## EXERCISE TEXT
The intrinsic radiosensitivity of some human tumor cells throughout their cell cycles.

The intrinsic radiosensitivity of tumor cells is most frequently reported for asynchronous populations, although cell cycle variation in radiosensitivity is known to be significant. Linear-quadratic analyses of survival data for asynchronous human tumor cells show wide variations in the alpha coefficient with smaller variations in the beta coefficient. HT-29 (colon), OVCAR10 (ovary) and A2780 (ovary) tumor cells with alpha coefficients of 0.03, 0.16 and 0.47 Gy(-1), respectively, and square-root of beta coefficients of 0.23-0.27 Gy(-1) for asynchronous populations were amenable to synchronization by mitotic selection. Selection procedures were optimized for each cell line and produced mitotic populations of >90%, approximately 80% and approximately 65% purity for HT-29, OVCAR10 and A2780 cells, respectively. Mitotic cells from each line exhibited similar and maximum radiosensitivities with alpha coefficients of approximately 1.3 Gy(-1) after irradiation with 137Cs gamma rays and after correction for genome multiplicity. Their relative radiosensitivities observed with asynchronous cells were maintained as they progressed through interphase of the cell cycle. All cells in early G1 phase exhibited a marked radioresistance relative to their sensitivity in mitosis, and maximum interphase radiosensitivity was observed near the G1/S-phase boundary. All cells became increasingly radioresistant as they moved through S phase, the effect being most pronounced for OVCAR10 cells and least pronounced for A2780 cells. HT-29 cells remained relatively radioresistant in G2 phase. The different interphase radiosensitivities observed for these cell lines were determined mainly by the single-hit inactivation mechanism. These studies clearly demonstrate the dominant role of single-hit inactivation in determining the intrinsic radiosensitivity of human tumor cells to 137Cs gamma rays, especially at doses of 2 Gy and less.

## DATA
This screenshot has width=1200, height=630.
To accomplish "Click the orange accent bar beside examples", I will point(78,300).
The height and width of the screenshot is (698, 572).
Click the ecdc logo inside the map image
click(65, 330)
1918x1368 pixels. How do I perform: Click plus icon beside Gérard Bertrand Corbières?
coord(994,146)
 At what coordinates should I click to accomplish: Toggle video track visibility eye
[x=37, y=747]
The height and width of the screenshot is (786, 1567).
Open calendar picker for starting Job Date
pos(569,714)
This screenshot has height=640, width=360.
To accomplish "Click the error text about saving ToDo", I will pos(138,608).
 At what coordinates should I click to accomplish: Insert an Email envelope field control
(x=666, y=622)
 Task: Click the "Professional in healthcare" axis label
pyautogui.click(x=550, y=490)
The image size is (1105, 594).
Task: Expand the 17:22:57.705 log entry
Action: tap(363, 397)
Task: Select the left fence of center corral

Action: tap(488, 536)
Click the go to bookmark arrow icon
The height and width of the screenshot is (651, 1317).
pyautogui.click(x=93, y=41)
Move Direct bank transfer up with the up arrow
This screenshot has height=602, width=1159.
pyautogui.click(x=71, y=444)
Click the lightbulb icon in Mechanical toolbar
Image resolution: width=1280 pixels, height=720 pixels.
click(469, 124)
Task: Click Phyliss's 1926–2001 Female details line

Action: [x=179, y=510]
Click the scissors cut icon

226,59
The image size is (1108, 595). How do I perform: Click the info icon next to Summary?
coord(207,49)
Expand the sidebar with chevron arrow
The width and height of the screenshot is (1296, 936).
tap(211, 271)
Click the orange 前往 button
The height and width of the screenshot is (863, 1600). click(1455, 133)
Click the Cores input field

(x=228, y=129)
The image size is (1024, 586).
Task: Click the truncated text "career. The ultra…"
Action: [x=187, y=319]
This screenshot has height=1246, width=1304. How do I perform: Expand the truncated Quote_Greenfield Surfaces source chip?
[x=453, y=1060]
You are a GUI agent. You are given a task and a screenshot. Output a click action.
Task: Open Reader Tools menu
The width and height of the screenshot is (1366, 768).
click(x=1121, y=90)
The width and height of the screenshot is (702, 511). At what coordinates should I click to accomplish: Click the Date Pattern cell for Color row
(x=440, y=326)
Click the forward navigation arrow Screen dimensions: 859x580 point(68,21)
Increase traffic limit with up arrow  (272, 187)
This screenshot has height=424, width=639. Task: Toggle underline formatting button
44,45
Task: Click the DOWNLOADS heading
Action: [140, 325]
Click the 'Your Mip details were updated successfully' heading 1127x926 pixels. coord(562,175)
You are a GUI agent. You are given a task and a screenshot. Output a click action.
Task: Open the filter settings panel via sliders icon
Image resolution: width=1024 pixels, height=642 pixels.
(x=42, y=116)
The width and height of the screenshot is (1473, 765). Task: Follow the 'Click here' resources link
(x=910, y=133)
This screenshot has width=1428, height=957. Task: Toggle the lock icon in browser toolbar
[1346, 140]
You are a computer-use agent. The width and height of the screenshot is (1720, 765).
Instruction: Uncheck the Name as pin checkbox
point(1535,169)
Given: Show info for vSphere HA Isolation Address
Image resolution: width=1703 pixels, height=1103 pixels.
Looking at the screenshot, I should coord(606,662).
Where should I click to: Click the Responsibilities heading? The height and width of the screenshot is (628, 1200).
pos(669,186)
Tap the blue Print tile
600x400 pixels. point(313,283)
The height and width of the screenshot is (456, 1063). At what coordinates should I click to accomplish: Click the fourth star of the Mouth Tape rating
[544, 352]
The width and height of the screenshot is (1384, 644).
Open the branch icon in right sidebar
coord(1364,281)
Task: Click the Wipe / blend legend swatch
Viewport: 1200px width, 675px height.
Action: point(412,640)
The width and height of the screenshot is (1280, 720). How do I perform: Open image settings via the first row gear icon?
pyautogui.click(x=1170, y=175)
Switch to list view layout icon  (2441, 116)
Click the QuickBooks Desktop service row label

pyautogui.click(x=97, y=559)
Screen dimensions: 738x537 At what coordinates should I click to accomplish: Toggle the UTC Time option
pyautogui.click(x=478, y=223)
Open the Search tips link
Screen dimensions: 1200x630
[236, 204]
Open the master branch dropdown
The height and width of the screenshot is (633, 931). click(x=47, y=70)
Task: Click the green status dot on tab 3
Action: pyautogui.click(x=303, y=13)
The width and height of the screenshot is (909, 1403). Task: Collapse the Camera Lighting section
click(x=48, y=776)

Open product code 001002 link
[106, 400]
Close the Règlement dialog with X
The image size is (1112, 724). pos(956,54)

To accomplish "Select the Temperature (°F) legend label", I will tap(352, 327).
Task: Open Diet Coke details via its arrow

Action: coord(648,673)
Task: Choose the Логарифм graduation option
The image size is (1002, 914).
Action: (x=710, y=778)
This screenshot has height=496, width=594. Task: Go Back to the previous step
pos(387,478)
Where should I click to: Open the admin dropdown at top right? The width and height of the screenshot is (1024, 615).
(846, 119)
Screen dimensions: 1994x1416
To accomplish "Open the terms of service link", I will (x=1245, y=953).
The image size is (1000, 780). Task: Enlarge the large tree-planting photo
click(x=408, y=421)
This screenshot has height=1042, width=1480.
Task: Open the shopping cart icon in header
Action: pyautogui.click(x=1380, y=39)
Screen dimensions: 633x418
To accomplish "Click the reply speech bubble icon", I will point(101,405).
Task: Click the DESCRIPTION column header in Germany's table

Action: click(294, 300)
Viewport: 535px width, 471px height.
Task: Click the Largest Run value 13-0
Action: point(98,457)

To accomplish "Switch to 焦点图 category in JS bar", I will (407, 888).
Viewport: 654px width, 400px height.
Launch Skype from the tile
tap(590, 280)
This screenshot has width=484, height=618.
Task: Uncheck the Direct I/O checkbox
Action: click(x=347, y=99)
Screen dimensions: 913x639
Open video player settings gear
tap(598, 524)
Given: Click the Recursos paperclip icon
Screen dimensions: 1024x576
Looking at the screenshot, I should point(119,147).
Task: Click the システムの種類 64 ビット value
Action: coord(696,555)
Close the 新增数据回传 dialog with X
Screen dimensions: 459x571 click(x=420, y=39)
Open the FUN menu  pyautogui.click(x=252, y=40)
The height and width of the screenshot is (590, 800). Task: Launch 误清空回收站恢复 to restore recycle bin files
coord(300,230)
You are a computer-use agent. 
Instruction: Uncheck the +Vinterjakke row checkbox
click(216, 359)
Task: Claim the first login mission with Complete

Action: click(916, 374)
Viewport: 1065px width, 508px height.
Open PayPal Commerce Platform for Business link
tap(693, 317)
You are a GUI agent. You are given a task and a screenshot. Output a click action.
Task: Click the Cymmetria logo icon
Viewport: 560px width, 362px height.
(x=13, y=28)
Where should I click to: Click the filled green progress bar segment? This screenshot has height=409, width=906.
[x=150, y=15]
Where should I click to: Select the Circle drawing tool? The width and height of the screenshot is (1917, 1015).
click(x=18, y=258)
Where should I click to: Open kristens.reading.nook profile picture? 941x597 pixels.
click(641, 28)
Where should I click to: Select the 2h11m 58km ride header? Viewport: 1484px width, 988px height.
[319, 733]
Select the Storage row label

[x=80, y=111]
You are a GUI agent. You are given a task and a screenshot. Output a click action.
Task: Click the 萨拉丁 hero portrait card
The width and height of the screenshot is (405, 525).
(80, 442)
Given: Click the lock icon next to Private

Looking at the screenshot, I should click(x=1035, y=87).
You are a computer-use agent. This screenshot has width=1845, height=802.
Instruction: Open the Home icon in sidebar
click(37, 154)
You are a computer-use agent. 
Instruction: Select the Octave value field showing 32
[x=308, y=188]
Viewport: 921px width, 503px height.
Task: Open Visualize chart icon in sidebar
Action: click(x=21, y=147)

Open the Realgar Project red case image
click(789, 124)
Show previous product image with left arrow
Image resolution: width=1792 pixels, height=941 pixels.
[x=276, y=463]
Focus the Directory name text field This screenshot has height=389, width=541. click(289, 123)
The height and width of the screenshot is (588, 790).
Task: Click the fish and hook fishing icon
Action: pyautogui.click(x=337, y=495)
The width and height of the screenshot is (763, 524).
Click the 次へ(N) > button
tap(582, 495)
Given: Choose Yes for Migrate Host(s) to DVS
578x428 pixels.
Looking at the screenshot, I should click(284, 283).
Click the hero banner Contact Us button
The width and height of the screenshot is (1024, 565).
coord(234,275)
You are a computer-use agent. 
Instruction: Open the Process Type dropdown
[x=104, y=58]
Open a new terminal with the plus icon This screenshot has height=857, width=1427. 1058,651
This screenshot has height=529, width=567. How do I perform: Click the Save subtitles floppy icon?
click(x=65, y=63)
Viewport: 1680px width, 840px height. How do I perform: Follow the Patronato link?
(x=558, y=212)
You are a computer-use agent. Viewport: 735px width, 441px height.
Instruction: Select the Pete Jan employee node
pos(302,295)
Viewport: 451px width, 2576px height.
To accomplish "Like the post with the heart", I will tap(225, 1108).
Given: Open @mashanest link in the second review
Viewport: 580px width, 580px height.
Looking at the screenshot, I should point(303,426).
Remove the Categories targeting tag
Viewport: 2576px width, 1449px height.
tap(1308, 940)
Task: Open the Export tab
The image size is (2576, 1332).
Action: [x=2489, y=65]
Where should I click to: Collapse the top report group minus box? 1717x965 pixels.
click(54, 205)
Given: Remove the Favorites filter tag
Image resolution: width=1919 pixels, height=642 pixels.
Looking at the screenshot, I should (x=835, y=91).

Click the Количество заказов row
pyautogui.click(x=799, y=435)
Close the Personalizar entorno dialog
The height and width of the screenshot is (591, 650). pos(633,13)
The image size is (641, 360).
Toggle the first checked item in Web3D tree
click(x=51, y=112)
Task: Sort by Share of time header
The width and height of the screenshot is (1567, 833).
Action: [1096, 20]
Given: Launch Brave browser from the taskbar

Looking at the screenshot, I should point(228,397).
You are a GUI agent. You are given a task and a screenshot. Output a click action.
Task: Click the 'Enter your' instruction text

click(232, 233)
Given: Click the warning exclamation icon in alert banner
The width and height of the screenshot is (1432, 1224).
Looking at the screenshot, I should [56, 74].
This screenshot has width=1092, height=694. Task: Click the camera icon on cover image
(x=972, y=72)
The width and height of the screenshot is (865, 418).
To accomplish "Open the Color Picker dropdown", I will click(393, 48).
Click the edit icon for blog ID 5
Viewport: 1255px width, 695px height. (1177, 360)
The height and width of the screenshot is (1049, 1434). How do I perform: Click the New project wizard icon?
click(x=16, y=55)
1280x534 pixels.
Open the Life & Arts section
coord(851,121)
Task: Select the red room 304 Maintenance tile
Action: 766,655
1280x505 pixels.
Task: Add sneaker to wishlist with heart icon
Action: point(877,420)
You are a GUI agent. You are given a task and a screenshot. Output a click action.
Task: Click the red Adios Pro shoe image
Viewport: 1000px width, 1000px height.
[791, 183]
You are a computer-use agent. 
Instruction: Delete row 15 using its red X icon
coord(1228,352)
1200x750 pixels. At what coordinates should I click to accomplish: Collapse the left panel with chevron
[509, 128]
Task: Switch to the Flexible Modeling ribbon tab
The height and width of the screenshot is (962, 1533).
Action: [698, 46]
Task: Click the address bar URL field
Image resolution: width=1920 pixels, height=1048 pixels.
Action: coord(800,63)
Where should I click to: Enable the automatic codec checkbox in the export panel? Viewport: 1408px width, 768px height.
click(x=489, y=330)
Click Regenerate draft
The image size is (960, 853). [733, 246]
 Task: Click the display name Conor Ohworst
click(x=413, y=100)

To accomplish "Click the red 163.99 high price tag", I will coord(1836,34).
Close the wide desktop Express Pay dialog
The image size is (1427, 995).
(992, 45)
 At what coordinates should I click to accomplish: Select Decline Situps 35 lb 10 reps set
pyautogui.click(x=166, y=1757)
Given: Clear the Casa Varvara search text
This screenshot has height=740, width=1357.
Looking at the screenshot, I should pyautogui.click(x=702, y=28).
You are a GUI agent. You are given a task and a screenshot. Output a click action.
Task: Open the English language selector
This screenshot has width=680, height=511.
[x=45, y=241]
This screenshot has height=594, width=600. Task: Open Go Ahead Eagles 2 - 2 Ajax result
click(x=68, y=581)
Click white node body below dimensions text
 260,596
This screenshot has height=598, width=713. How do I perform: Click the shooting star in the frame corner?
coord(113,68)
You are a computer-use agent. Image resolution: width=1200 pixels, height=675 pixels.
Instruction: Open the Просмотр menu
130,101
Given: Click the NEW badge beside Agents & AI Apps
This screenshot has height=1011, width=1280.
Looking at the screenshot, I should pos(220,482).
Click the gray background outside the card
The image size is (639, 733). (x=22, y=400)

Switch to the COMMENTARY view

## REQUIRED ACTION
Answer these questions from the text on tumor cell radiosensitivity above:
1. What purity did the mitotic population of OVCAR10 cells reach?
2. Near which boundary was maximum interphase radiosensitivity observed?
3. Which cell line stayed relatively radioresistant in G2 phase?

## ANSWER TO THIS EXERCISE
1. Approximately 80%
2. The G1/S-phase boundary
3. HT-29